Expression and assembly of ApxIIA toxin of Actinobacillus pleuropneumoniae fused with the enterotoxigenic E. coli heat-labile toxin B subunit in transgenic tobacco

Actinobacillus pleuropneumoniae is a major etiological agent of swine pleuropneumonia, a highly contagious respiratory infection that causes severe economic losses in the swine production industry. ApxIIA, one of the virulence factors in A. pleuropneumoniae, is considered a candidate for the development of a vaccine against this bacterial infection. In this study, a fusion gene consisting of enterotoxigenic Escherichia coli heat-labile enterotoxin B subunit (LTB) and an ApxIIA fragment (amino acids 619-801) (ApxIIA(619-801)) was fused to the endoplasmic reticulum (ER) retention signal (SEKDEL) and introduced into a plant expression vector under the control of a ubiquitin promoter.
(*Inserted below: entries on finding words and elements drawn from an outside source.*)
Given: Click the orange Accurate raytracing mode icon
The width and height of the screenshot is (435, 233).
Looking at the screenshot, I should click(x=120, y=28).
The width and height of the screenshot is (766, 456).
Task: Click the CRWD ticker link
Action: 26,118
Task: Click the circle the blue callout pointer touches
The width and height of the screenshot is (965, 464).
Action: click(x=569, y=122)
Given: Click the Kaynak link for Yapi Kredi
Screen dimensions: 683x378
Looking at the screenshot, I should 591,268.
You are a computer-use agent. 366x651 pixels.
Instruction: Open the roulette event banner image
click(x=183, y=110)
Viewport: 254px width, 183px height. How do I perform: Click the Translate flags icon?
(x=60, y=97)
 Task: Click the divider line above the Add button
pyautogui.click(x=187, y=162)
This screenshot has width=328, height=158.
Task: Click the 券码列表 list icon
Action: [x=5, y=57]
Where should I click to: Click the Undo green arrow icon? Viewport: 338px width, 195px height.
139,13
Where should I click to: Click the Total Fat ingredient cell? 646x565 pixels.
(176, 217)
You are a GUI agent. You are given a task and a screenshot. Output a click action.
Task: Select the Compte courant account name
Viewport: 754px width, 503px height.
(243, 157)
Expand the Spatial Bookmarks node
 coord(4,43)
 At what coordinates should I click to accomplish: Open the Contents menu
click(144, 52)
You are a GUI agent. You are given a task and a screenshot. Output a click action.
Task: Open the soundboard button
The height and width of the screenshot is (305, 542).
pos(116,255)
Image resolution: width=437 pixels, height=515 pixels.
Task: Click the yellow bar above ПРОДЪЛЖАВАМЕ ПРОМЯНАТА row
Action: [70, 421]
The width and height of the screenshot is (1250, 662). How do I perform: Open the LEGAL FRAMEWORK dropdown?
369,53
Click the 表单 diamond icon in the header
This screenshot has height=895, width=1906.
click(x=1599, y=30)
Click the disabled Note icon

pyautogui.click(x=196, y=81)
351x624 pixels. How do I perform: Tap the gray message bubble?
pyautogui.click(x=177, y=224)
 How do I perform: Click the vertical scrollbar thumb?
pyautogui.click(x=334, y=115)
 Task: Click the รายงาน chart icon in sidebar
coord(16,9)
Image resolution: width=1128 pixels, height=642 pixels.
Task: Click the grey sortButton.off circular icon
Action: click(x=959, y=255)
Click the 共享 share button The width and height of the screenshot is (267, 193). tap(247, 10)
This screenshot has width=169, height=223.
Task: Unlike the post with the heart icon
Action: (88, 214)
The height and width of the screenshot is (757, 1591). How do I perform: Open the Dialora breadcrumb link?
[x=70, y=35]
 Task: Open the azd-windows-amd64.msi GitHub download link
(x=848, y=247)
The plant expression vector was transformed into tobacco Nicotiana tabacum L. cv. MD609 using an Agrobacterium-mediated transformation procedure. The integration and transcription of the LTB fusion gene were confirmed by genomic DNA PCR amplification and Northern blot analysis, respectively. The synthesis and assembly of LTB fusion protein were evidenced by Western blot analysis and the G(M1)-ganglioside enzyme-linked immunosorbent assay (G(M1)-ELISA). A quantitative ELISA used to measure the amount of LTB fusion protein produced in the transgenic plant revealed high levels of the fusion protein, up to 30 mu g g(-1), in lyophilized leaf tissue. These results demonstrate the feasibility of using a transgenic plant to express the LTB-ApxIIA(619-801) fusion protein as a first step towards producing plant-based edible vaccines to elicit immune responses against A. pleuropneumoniae via an oral mucosal delivery system.